Introduction
Introduction Statistics Contact Development Disclaimer Help
# taz.de -- Chinas Friedensplan für die Ukraine: Im Osten nichts Neues
> Peking hat 12 Punkte zur „Lösung der Ukraine-Krise“ vorgelegt und bleibt
> bei seiner doppelgleisigen Strategie. Waffenlieferungen streitet man ab.
Bild: Der chinesische stellvertretende Botschafter bei der UN spricht am Donner…
Peking taz | Der Titel des von Peking groß angekündigten Dokuments weckte
schon mal hohe Erwartungen: Am Freitag stellte die chinesische Regierung
ihre Position „zur politischen Lösung der Ukraine-Krise“ vor.
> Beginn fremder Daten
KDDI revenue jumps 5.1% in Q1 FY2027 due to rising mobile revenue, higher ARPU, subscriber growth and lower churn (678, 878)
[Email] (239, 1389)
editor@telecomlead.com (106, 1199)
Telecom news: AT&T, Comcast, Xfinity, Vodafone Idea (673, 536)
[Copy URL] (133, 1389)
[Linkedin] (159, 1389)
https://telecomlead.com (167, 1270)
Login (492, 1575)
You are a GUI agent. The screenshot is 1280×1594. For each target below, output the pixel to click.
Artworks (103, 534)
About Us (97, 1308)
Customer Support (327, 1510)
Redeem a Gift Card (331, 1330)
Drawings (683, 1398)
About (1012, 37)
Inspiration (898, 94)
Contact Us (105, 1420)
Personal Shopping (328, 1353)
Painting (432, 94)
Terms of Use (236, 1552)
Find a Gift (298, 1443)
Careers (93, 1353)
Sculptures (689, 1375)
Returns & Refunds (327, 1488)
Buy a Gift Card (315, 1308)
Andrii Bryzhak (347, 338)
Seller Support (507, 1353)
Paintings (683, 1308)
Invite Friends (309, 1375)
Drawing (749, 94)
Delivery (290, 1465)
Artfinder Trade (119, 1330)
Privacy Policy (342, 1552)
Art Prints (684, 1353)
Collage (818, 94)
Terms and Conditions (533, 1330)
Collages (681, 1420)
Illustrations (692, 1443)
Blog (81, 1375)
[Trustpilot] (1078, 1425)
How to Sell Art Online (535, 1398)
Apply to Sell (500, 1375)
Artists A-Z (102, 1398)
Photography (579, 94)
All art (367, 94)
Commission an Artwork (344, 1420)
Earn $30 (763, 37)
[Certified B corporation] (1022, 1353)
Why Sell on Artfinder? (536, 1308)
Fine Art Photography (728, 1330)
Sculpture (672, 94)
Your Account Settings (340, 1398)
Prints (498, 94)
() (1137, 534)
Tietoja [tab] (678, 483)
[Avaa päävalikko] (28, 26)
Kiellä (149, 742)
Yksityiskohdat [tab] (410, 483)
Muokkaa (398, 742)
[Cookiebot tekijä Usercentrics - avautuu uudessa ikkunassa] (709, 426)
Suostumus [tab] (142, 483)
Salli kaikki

In Europa
dürfte das Dokument mit seinen zwölf Punkten hingegen Ernüchterung
auslösen: Nichts am diplomatischen Vorstoß der Volksrepublik signalisiert
auch nur im Geringsten eine Abkehr ihrer bisherigen Position, die von
Experten als „pro-russische Neutralität“ beschreiben wird – wobei die
Betonung vor allem auf dem Präfix liegt.
Im Kern des Papiers steht ein eher vager Aufruf zum Waffenstillstand:
„Dialog und Verhandlungen sind die einzig machbare Lösung für die
Ukraine-Krise. Alle Parteien sollten Russland und die Ukraine unterstützen,
in die gleiche Richtung zu arbeiten und letztendlich einen umfassenden
Waffenstillstand zu erreichen“. Ob dieser darauf beruht, die derzeitigen
Landesgrenzen anzuerkennen, bleibt offen.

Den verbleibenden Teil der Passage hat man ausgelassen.